----- Data for processing

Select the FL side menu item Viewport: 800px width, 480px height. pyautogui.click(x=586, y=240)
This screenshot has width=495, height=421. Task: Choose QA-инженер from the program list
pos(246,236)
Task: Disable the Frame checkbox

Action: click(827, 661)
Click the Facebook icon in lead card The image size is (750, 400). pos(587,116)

----------
----- Data for processing

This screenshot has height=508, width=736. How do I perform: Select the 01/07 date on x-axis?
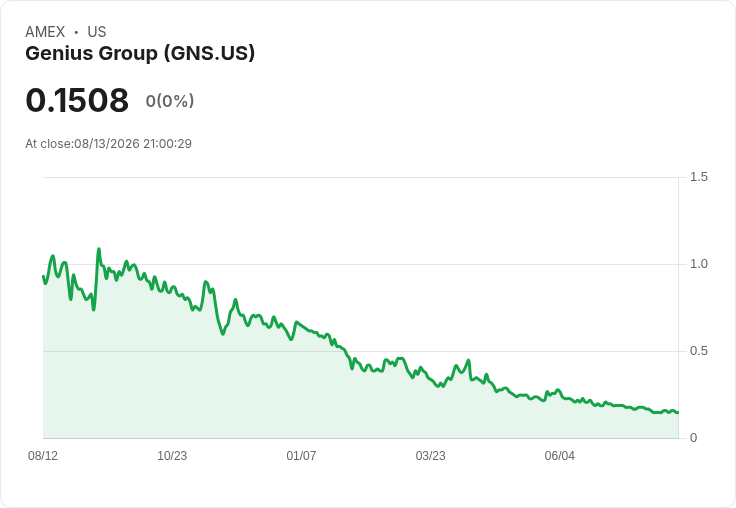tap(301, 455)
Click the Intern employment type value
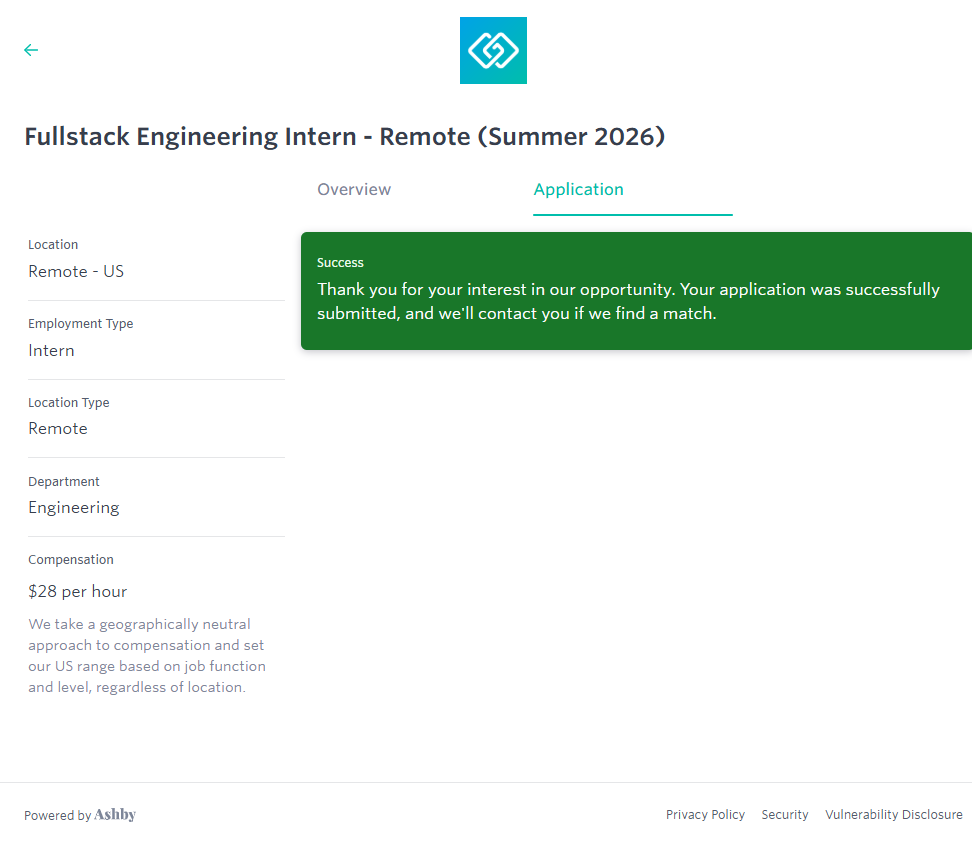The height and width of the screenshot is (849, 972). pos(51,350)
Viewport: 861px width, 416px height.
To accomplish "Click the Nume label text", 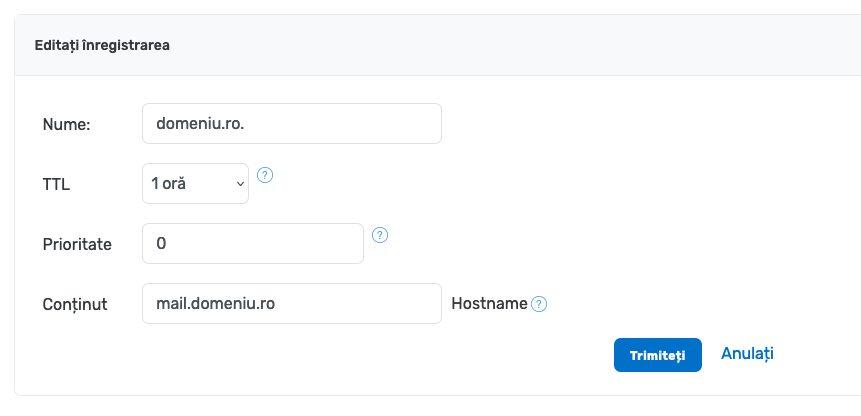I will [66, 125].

----------
----- Data for processing

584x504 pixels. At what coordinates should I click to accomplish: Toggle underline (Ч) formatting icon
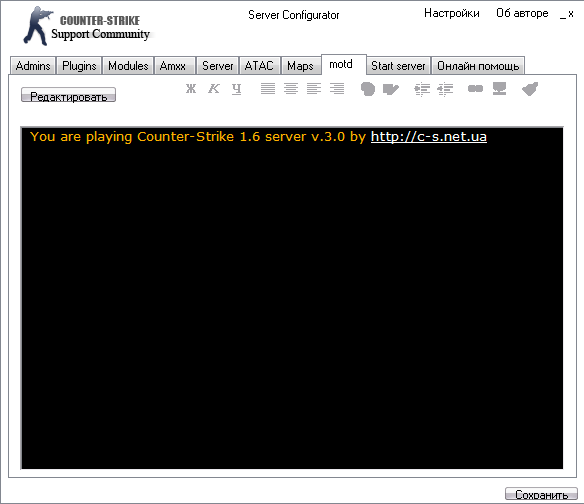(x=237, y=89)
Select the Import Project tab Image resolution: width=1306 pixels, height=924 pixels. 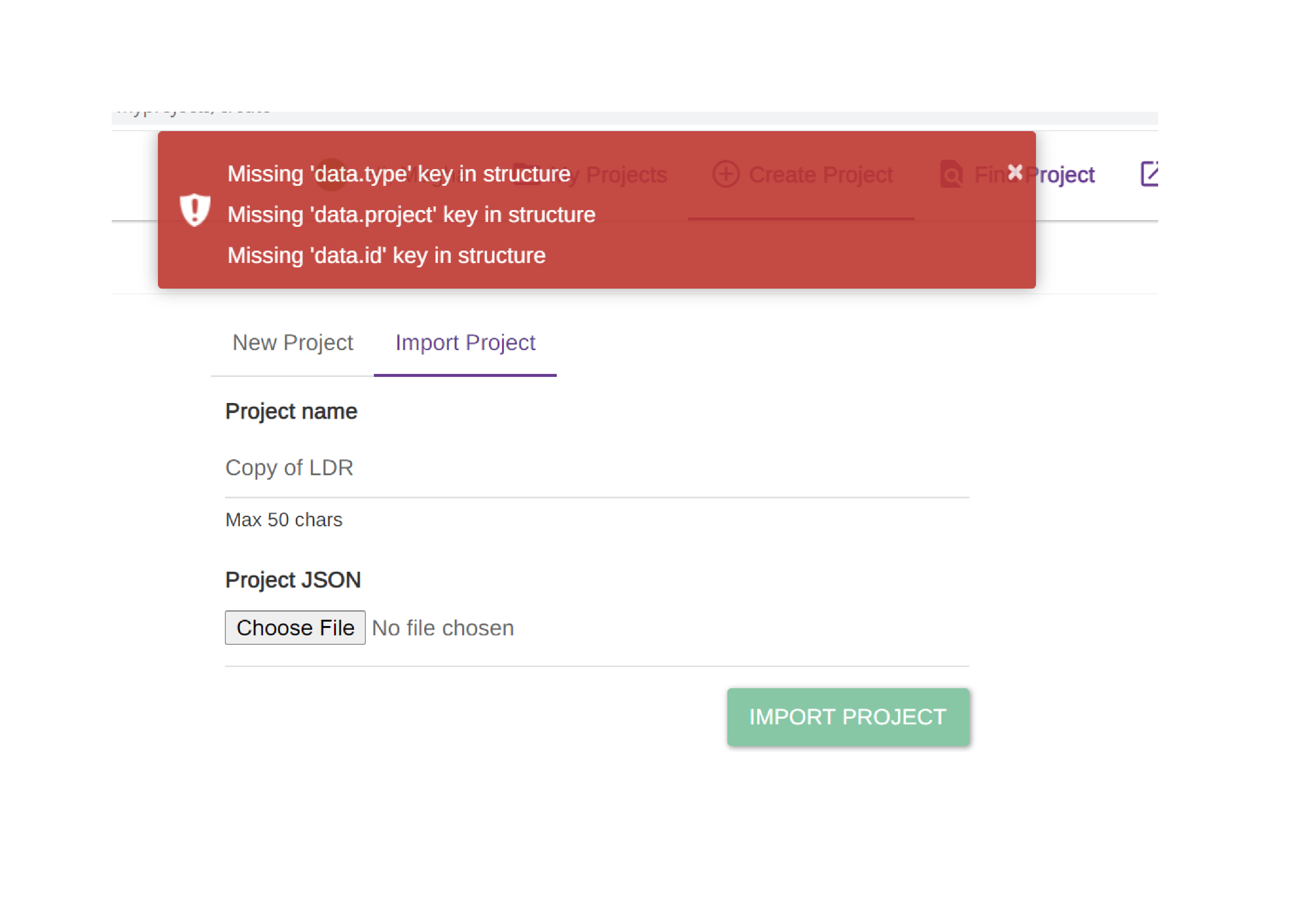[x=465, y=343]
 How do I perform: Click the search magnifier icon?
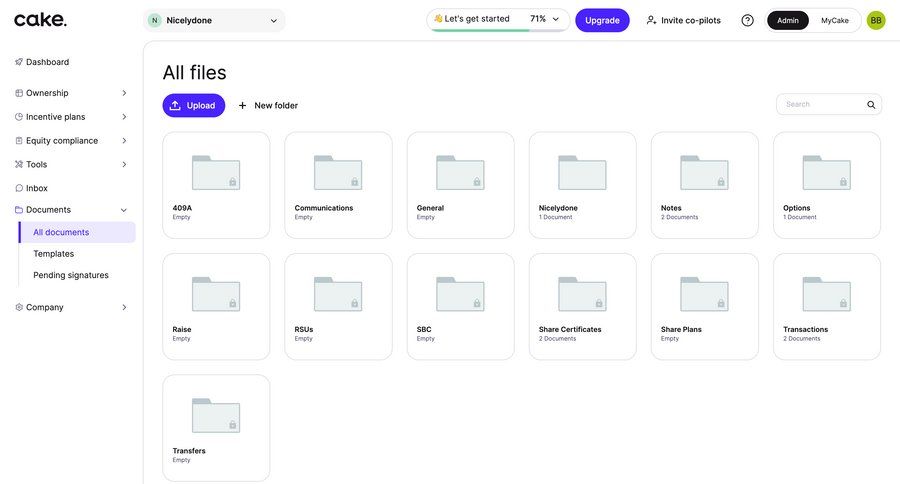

----------

* Aim of the exercise
Using the listing above, gather each line that holds the string "Viewport" and copy it.

* Written solution
Select the FL side menu item Viewport: 800px width, 480px height. pyautogui.click(x=586, y=240)
Viewport: 861px width, 416px height.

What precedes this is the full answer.